## Records to process
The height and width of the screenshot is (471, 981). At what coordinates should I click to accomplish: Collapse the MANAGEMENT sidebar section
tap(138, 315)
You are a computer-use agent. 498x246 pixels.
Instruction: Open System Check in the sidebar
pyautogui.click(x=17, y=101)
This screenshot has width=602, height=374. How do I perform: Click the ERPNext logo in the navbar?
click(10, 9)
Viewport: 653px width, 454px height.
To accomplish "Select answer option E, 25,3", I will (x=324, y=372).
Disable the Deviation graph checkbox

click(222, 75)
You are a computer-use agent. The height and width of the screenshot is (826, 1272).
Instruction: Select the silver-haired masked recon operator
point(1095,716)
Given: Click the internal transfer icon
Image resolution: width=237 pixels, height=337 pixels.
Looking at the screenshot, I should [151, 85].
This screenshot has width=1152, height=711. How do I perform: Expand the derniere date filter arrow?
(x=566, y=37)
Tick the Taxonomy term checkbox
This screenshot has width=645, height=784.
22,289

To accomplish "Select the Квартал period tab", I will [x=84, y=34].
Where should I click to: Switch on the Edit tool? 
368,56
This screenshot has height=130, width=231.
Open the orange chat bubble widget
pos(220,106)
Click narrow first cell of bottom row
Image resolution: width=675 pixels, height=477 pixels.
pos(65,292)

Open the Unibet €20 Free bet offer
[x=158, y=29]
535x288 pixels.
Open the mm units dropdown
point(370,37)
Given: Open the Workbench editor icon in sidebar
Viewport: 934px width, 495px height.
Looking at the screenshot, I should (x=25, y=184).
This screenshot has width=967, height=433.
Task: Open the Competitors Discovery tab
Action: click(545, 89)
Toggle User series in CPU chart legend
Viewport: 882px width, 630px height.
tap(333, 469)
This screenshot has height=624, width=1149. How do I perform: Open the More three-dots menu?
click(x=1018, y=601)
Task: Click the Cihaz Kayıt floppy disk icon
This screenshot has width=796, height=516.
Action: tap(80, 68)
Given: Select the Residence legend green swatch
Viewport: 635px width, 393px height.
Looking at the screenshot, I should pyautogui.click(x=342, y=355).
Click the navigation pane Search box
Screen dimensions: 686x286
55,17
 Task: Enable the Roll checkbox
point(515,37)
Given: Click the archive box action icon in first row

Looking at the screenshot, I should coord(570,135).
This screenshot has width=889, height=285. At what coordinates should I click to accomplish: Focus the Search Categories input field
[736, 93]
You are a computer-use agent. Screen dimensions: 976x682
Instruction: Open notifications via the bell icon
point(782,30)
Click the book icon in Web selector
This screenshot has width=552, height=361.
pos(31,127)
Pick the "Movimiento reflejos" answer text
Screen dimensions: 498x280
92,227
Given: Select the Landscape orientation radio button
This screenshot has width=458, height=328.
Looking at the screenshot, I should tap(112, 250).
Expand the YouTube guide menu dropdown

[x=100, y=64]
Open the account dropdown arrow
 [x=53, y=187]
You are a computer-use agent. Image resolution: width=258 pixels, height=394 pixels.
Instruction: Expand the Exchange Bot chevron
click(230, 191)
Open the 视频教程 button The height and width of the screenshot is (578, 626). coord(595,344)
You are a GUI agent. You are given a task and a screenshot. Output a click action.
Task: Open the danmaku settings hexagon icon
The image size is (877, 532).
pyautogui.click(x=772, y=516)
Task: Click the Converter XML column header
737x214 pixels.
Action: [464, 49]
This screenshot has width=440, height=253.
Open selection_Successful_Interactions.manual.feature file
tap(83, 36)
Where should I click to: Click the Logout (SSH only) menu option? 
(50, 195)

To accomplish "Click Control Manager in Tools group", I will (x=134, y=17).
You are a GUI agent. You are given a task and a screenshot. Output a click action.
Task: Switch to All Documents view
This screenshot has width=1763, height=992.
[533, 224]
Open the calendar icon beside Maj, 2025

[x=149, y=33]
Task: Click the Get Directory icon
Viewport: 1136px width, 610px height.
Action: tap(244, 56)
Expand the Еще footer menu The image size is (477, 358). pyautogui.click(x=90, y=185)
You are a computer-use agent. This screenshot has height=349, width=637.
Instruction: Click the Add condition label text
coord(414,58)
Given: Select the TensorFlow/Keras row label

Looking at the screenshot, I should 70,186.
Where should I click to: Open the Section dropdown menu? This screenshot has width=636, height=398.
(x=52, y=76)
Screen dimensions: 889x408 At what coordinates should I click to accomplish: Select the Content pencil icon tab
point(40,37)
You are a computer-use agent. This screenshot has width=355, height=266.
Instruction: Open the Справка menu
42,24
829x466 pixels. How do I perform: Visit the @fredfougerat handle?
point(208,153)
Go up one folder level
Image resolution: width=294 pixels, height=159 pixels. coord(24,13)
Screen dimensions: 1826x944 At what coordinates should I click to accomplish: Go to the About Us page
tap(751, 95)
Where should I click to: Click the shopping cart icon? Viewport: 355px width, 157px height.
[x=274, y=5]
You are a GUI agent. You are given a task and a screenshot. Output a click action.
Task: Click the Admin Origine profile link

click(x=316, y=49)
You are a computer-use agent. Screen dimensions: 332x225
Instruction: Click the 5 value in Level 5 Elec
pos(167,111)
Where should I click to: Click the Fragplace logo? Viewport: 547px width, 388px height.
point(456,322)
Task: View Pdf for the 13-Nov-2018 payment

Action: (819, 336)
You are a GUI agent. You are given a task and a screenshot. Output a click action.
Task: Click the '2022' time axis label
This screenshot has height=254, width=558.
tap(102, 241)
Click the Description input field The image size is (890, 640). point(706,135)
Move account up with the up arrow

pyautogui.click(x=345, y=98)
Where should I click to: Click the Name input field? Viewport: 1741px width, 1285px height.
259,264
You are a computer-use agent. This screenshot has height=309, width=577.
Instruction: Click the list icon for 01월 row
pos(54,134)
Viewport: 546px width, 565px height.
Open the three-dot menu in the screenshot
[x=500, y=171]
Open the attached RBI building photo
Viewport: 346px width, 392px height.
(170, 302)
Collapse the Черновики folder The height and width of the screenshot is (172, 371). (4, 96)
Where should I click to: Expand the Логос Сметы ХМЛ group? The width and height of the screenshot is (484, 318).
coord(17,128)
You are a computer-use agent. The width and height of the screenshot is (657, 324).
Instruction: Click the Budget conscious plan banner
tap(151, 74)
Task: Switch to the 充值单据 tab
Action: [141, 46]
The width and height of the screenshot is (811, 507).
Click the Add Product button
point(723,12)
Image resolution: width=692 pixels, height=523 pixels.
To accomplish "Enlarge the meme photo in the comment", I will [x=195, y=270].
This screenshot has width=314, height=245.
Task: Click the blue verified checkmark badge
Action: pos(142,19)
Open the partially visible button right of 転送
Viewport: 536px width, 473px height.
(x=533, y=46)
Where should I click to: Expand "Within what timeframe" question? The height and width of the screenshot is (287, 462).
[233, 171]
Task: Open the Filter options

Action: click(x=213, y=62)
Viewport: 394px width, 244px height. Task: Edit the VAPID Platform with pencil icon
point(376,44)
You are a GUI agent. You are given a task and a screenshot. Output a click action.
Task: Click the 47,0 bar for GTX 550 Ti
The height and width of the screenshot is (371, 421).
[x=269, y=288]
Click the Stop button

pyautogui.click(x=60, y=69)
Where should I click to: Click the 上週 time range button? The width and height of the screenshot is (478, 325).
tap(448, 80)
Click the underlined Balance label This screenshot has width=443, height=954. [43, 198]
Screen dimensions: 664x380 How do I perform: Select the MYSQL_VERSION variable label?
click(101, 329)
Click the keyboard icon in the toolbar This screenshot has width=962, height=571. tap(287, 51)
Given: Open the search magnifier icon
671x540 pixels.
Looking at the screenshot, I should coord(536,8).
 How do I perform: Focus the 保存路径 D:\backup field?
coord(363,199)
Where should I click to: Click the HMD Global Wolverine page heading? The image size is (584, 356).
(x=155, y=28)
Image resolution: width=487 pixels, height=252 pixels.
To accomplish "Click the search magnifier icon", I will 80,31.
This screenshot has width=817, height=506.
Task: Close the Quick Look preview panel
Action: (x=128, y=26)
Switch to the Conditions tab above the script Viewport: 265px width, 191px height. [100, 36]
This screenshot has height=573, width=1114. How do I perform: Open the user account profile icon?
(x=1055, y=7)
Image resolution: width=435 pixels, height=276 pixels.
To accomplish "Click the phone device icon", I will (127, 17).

## Your goal
The answer must consist of every line above that holds the string "legend", copied exactly.

## Solution for this task
Toggle User series in CPU chart legend
Given: Select the Residence legend green swatch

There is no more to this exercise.